- _EXTRACT PROVIDED_:

Scenred2 must be called together with a command file, which contains at least all required options. The data exchange via the gdx interface and the Scenred2 call from the Gams program is of the form (be careful with the meanings and right order of gdx symbols):

execute_unload 'srin.gdx', ScenRedParms, n, ancestor, prob, random;
execute 'scenred2 scenred.cmd';
execute_load 'srout.gdx', ScenRedReport, ancestor=red_ancestor, prob=red_prob;

For example, the command file could be the following (note the compatible gdx file names):

* scenred command file 'scenred.cmd'

log_file    sr.log
input_gdx   srin.gdx
output_gdx  srout.gdx
sr_option   scenred.opt
visual_red  tree
out_scen    raw.dat

ScenRedParms

With the symbol list of the parameter ScenRedParms and the SR-Option-File all necessary information regarding the Scenred2 run can be assigned. The Gams parameter ScenRedParms can easily included to the Gams program by the statement:

$libInclude scenred2 

Of course, the include must be stated before calling Scenred2. After that statement all supported parameters can be assigned, but at least all required parameters regarding the input scenarios. By the symbols of the parameter ScenRedParms you make also the decision of what features you exactly want to use with Scenred2. Moreover, some other usefull parameters for the Scenred2 run are included in the symbol list of the parameter ScenRedParms.

Table: Supported Scenred2 parameters in ScenRedParms

Symbol Description Required
num_time_steps path length from root to leaf yes
num_leaves leaves/scenarios in the initial tree yes
num_nodes nodes in the initial tree yes
num_random random variables assigned to a scenario or node yes
red_num_leaves desired number of preserved scenarios or leaves no
red_percentage desired relative distance (accuracy) no
reduction_method desired reduction method no
construction_method desired tree construction method no
num_stages number stages no
run_time_limit time limit in seconds no
report_level report level: more messages by higher values no
scen_red scenario reduction command no
tree_con tree construction command no
visual_init visualization initial tree no
visual_red visualization reduced (constructed) tree no
plot_scen visualization scenario processes no
out_scen output of scenario raw data no
out_tree output of scenario tree data no

To enable some options assign a value to the parameter. A parameter value of zero (default) disables an option. Note that when running Scenred2 either scenario reduction or scenario tree construction can be performed. Hence, only scen_red or tree_con should be used at once.

Example:

The following statements describe a possible example setup for proceeding the scenario tree construction with visualization of the scenario tree and output of the scenarios to a raw data file afterwards. Note that for the visualization and the scenario output the name of output files must be specified in the SR-Command-File. Otherwise a warning will inform you about not selected file names.

- _DATA FOR THIS EXERCISE_:

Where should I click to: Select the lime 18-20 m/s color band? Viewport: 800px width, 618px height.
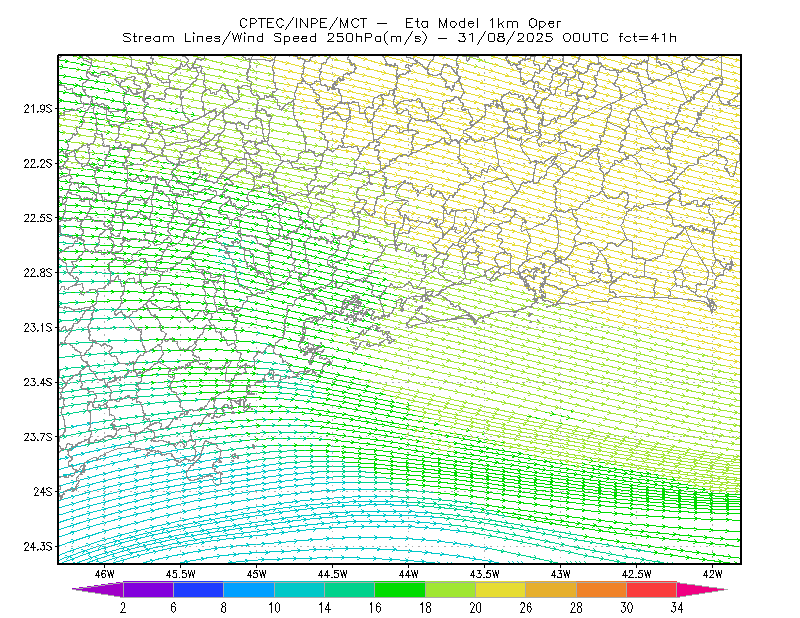[451, 589]
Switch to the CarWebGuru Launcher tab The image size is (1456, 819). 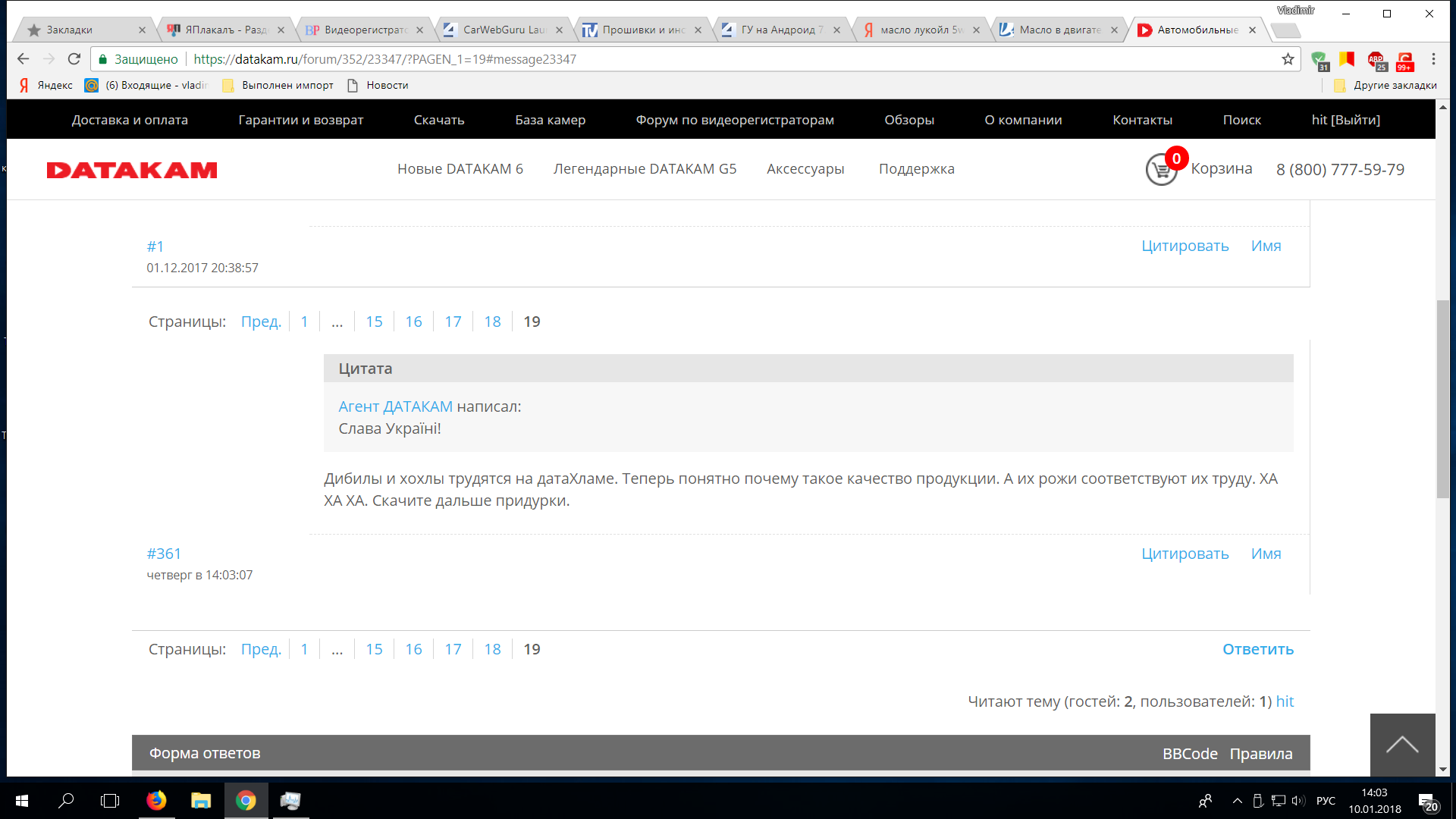click(504, 30)
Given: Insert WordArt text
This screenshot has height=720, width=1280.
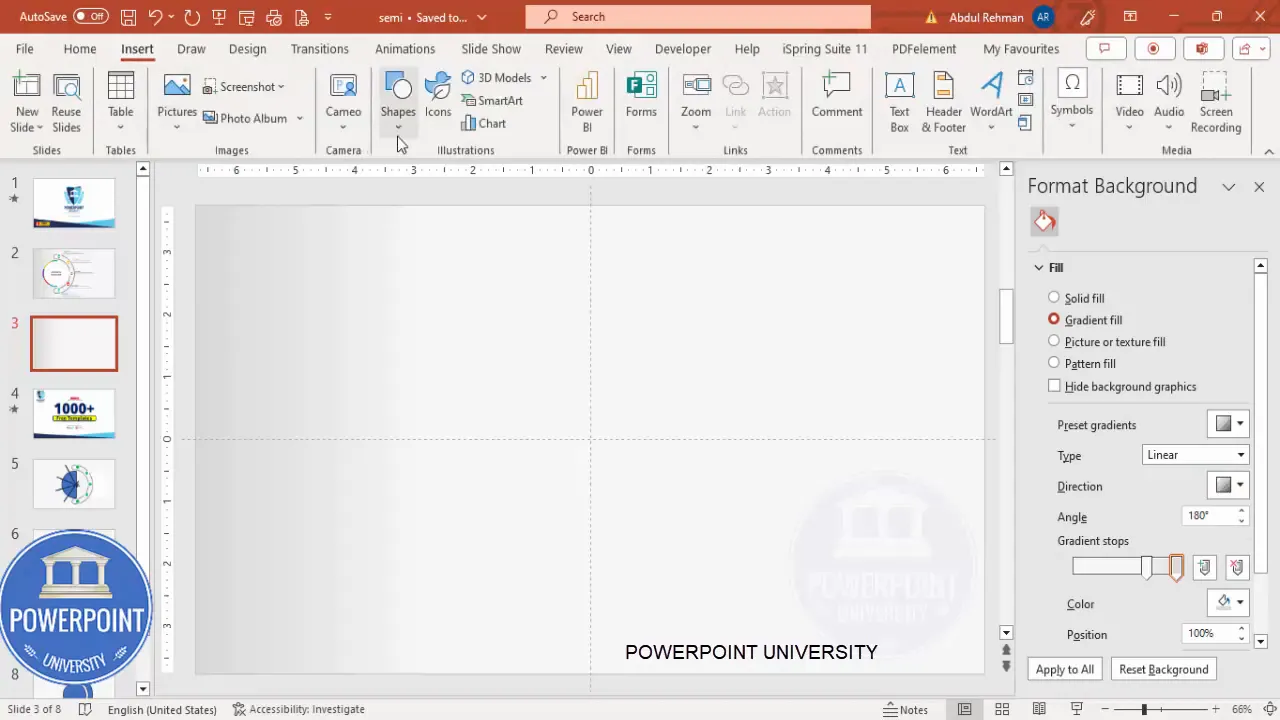Looking at the screenshot, I should pyautogui.click(x=991, y=95).
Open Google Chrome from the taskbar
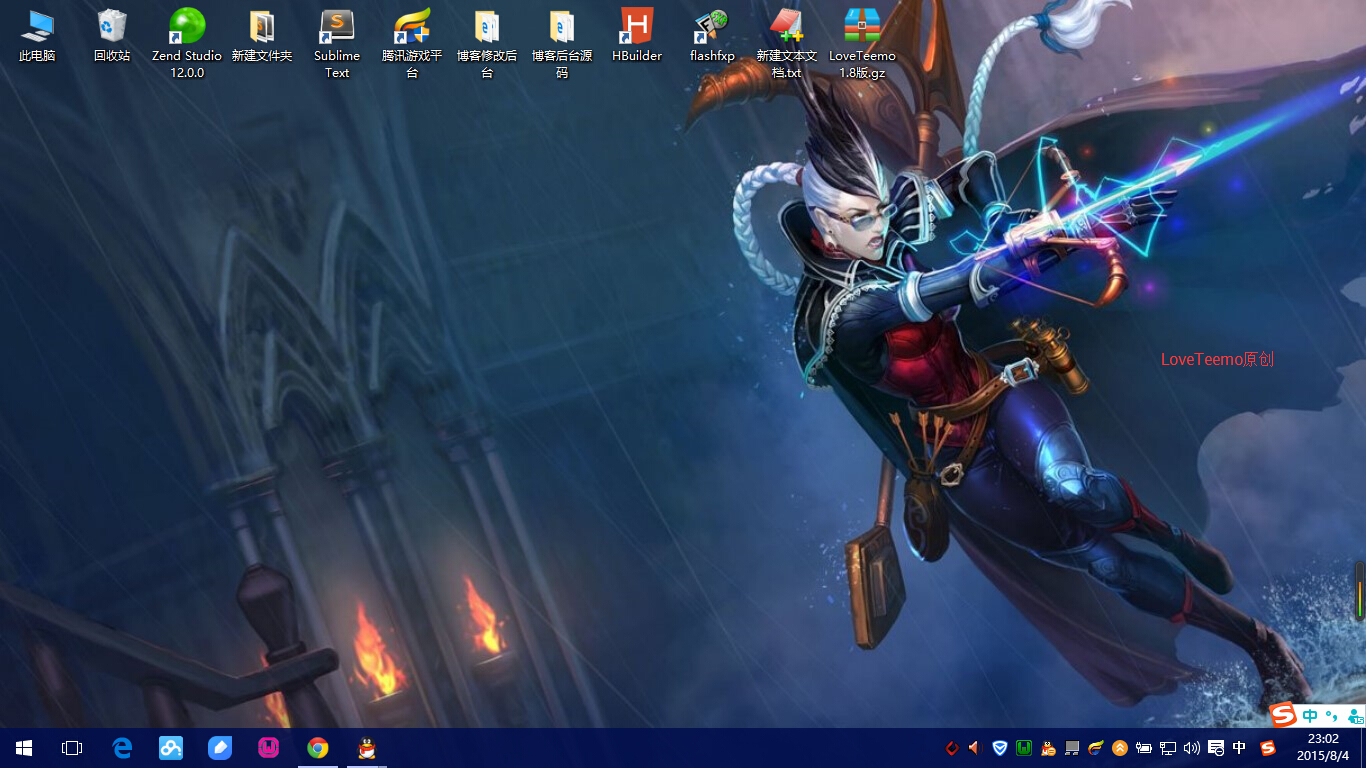Viewport: 1366px width, 768px height. click(318, 748)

- _WRITTEN TASKS_:
(A) Translate this sentence from the Scenred2 documentation into Spanish: "Of course, the include must be stated before calling Scenred2."
(B) Write out, character for character, every line of the listing from the one containing "Given: Insert WordArt text" through the end of the listing, including both ends. Leave out the pictures.
The Scenred2 documentation and the listing are unrelated material.

- _ANSWERS TO THE EXERCISES_:
(A) Por supuesto, la inclusión debe indicarse antes de llamar a Scenred2.

(B)
Given: Insert WordArt text
This screenshot has height=720, width=1280.
Looking at the screenshot, I should pyautogui.click(x=991, y=95).
Open Google Chrome from the taskbar
Viewport: 1366px width, 768px height. click(318, 748)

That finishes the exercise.